** Exercise requirements **
Show every line of the data below that includes the word "computer".

Collected data entries
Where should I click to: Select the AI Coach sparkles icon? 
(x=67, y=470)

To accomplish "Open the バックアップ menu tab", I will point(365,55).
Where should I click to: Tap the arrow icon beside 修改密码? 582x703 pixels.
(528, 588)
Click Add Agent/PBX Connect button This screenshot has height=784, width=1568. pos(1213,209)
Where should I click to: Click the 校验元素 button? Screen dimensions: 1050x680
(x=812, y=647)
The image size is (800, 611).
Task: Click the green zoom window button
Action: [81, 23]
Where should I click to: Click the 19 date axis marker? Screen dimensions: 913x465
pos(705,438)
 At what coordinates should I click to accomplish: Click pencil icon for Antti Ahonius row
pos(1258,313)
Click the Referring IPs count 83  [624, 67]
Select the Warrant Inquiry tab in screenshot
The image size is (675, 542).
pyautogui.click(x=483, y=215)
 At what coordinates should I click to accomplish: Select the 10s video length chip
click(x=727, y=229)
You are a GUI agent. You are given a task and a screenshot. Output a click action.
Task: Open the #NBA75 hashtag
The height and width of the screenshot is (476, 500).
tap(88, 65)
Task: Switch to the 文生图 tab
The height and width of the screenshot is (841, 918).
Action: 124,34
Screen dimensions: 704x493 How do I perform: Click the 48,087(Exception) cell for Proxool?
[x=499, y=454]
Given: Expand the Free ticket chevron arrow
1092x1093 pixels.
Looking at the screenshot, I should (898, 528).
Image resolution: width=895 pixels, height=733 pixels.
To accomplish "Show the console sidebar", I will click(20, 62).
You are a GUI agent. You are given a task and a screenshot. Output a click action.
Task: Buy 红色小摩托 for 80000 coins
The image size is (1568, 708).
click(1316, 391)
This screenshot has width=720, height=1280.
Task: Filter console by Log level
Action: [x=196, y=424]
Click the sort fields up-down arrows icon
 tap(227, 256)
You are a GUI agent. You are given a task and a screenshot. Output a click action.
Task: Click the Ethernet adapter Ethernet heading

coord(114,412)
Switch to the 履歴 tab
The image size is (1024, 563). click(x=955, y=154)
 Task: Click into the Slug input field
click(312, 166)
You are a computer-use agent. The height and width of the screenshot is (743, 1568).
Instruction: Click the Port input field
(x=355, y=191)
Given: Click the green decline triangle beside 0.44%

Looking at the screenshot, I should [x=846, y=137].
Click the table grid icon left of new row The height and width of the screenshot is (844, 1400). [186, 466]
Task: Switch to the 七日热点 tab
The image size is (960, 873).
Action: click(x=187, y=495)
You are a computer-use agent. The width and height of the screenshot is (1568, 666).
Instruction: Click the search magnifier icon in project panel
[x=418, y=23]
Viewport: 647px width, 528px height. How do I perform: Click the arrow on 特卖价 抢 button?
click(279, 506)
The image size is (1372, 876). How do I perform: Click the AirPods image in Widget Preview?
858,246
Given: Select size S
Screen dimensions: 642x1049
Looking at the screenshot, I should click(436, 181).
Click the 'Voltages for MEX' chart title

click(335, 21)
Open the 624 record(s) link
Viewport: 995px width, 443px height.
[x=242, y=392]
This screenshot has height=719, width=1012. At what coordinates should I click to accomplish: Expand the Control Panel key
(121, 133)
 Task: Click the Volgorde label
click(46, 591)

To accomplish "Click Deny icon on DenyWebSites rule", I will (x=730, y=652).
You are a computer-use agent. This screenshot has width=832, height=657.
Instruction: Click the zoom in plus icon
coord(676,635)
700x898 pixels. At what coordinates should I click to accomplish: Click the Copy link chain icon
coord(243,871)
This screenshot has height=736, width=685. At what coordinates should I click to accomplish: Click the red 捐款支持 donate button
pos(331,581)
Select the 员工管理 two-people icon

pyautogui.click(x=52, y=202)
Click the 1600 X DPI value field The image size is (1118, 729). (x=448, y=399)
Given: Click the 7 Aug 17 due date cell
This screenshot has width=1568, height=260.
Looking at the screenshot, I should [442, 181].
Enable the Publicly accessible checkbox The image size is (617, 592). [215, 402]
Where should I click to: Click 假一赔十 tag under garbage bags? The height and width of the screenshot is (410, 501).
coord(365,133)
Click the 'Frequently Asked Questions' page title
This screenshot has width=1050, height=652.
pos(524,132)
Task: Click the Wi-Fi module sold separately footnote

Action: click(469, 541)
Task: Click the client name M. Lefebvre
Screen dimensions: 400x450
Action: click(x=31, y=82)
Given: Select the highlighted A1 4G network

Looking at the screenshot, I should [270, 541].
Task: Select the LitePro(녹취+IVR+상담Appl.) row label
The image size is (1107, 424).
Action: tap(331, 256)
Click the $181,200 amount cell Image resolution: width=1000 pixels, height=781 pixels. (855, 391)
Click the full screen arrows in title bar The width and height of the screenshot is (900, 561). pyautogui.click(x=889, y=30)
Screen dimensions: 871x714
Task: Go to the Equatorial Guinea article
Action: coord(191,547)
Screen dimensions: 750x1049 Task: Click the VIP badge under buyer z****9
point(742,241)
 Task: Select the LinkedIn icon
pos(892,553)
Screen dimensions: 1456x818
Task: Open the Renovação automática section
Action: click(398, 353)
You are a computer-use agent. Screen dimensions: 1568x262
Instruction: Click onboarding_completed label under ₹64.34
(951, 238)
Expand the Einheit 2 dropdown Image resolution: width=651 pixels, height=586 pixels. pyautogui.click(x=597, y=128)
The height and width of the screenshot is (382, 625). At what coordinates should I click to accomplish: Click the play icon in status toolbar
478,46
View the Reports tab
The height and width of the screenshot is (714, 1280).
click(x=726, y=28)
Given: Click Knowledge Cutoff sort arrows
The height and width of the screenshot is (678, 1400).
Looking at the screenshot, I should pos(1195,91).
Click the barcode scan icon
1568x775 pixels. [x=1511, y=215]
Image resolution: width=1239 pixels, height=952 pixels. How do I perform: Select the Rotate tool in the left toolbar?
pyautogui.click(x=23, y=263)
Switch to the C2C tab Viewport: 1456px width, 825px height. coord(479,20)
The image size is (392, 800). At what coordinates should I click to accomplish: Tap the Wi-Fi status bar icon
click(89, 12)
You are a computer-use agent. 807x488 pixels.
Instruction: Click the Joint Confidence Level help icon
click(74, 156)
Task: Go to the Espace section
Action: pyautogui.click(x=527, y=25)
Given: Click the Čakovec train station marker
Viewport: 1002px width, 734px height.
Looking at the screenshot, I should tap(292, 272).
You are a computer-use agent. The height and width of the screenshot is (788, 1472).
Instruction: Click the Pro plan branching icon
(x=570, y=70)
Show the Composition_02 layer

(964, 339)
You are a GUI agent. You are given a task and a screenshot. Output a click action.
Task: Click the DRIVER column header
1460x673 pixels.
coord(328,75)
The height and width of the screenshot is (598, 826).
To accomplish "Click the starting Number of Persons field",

** Solution **
You are a computer-use agent. The height and width of the screenshot is (743, 1568).
You are a computer-use agent. The width and height of the screenshot is (1568, 666).
You are a computer-use agent. This screenshot has width=832, height=657.
You are a computer-use agent. Screen dimensions: 1568x262
You are a computer-use agent. 807x488 pixels.
You are a computer-use agent. The height and width of the screenshot is (788, 1472).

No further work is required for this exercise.